Prediction and errors

For points in the data

  • Each data point has an actual outcome \(y_i\), but we can also predict the outcome using the regression model
  • Predicted values are written as: \(\hat y_i = \hat \beta_0 + \hat \beta_1 x_i\)
  • In other words, plug the value of the predictor variable \(x\) into the linear equation
  • The error or residual is \(\hat e_i = y_i - \hat y_i\)
  • We’ll go into more detail about residuals in a future lecture, but for now let’s see an example

  • What’s the predicted life expectancy for the United States?

gm2007 %>% 
  filter(country == "United States") %>%
  select(gdpPercap, lifeExp)
## # A tibble: 1 x 2
##   gdpPercap lifeExp
##       <dbl>   <dbl>
## 1     42952    78.2
59.6 + 0.000637 * 42951
## [1] 86.95979
  • What’s the residual?
78.24 - 86.96
## [1] -8.72
  • Plotting all the predicted values
gm2007$lifeExpPrediction <- predict(gm_model)
ggplot(gm2007, aes(gdpPercap, lifeExpPrediction)) +
  geom_point() + theme_tufte()

  • Plotting all the residuals
gm2007$errors <- residuals(gm_model)
qplot(gm2007$errors, bins = 20) + theme_tufte()

ggplot(gm2007, aes(gdpPercap, errors)) +
  geom_point() + 
  geom_hline(yintercept = 0) +
  theme_tufte()

  • We’ll come back to plots of residuals when we discuss regression diagnostics

Extrapolation

  • Can use the regression line to get predictions for new points, ones that are not in our original data
  • A new point may not even have the outcome variable, but we can predict it using just the predictor variable
  • But beware! It may not work as well…

  • Suppose the population of Wakanda is about 12 million
  • GDP: over 90 trillion (an estimate of T’Challa’s net worth)
  • GDP per capita is then at least 7,500,000
  • Predicted life expectancy based on this calculation…

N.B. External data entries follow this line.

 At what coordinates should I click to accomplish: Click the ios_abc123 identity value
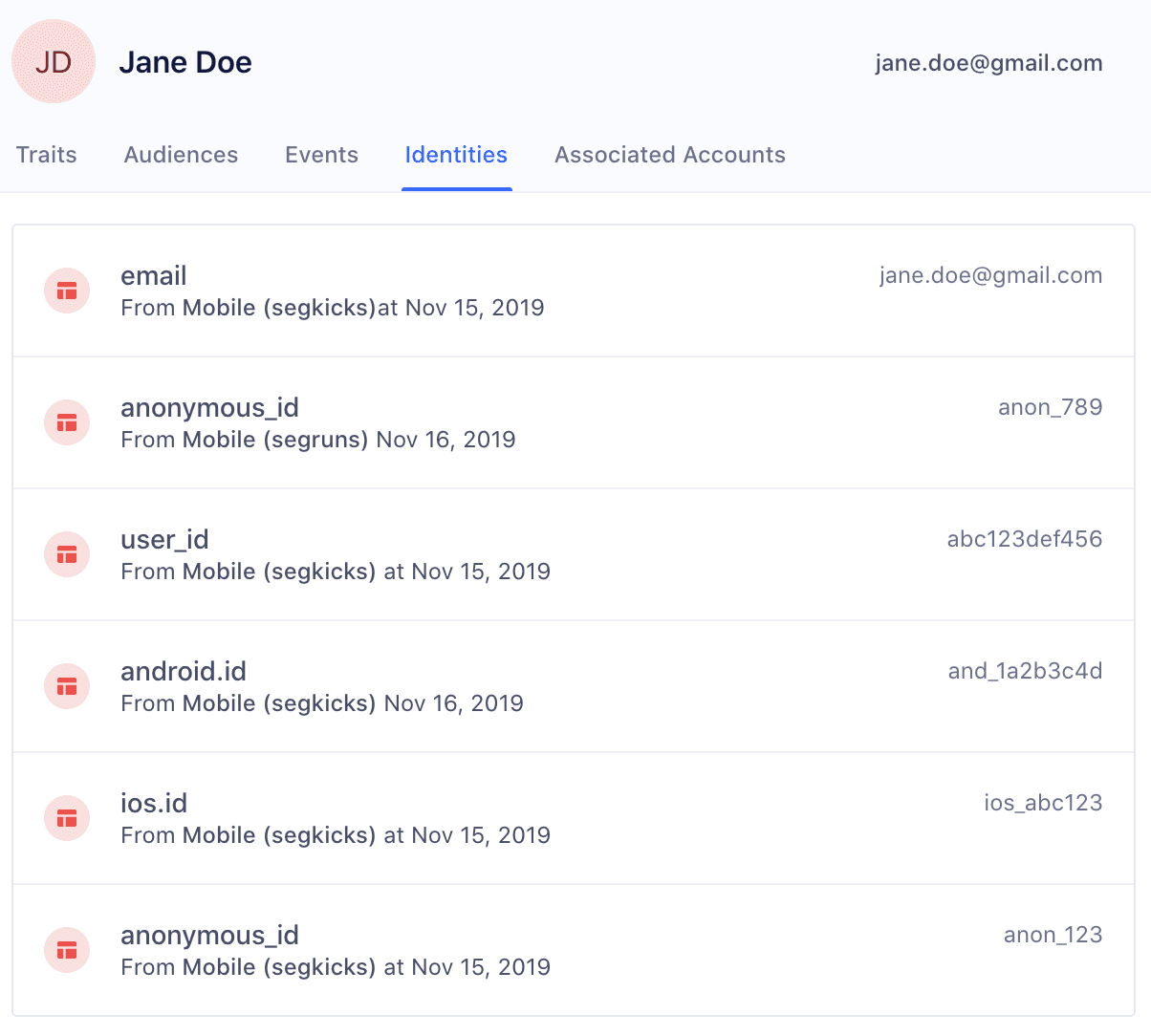(1043, 803)
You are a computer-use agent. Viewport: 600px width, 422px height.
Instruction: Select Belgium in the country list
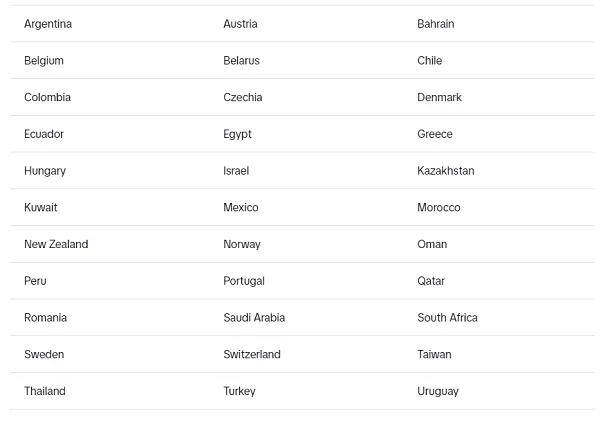click(x=44, y=61)
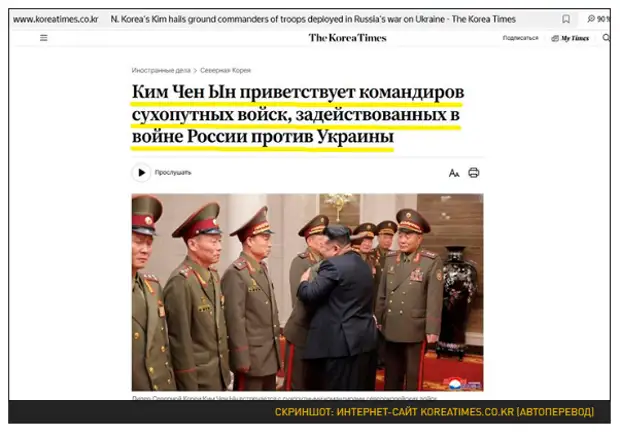The width and height of the screenshot is (620, 436).
Task: Play the article audio button
Action: 141,173
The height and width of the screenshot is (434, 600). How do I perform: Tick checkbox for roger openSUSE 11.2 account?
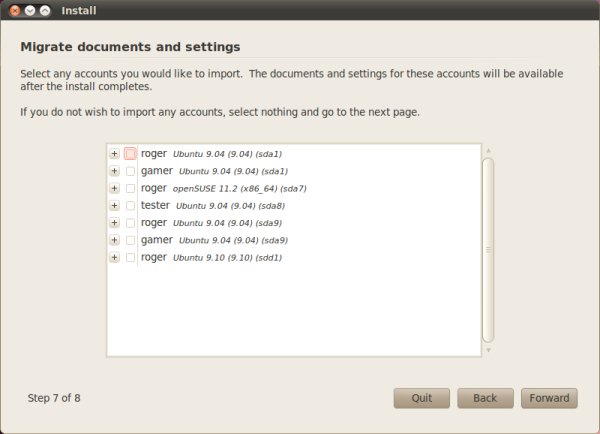(131, 188)
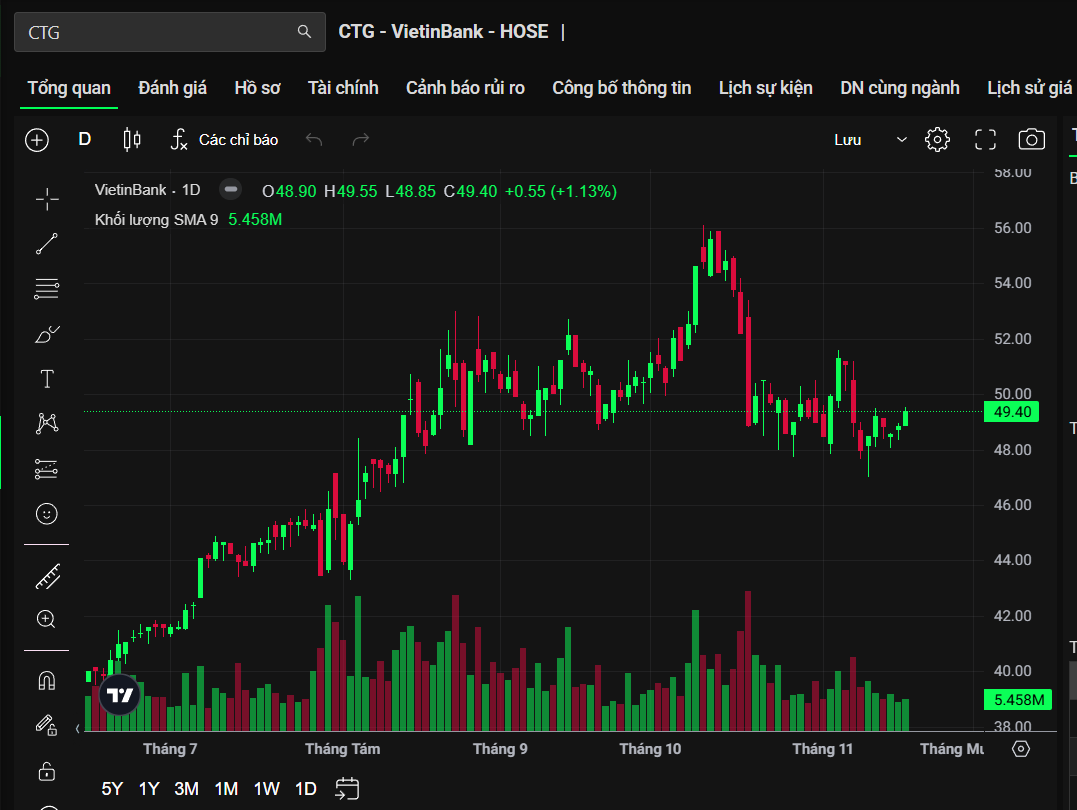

59.6 + 0.000637 * (7500000)
## [1] 4837.1
  • It can be dangerous to predict for values outside the range of the predictor in the data
  • This is called extrapolation and it will probably yield larger errors than when predicting on values inside the original data

  • Safer, and useful: predicting an outcome for a new point when the predictor variable lies within the range seen in the original data. (e.g. for gdpPercap between 277 and 49,357)
  • Useful because we may not even have the actual outcome variable for a new data point. In this case, we can’t calculate a residual

Recap

  • Plugging any value of \(x\) into \(\hat \beta_0 + \hat \beta_1 x\) gives a predicted outcome, but this may be a bad idea if \(x\) is outside the range of the data
  • Remember that the fitted regression line comes from an equation using estimates \(\hat \beta_0, \hat \beta_1\)

  • A few things to think about:
  • What would happen if we gathered a new sample of data and calculated the estimated coefficients again?
  • How accurate are the estimates? Does the accuracy depend on sample size?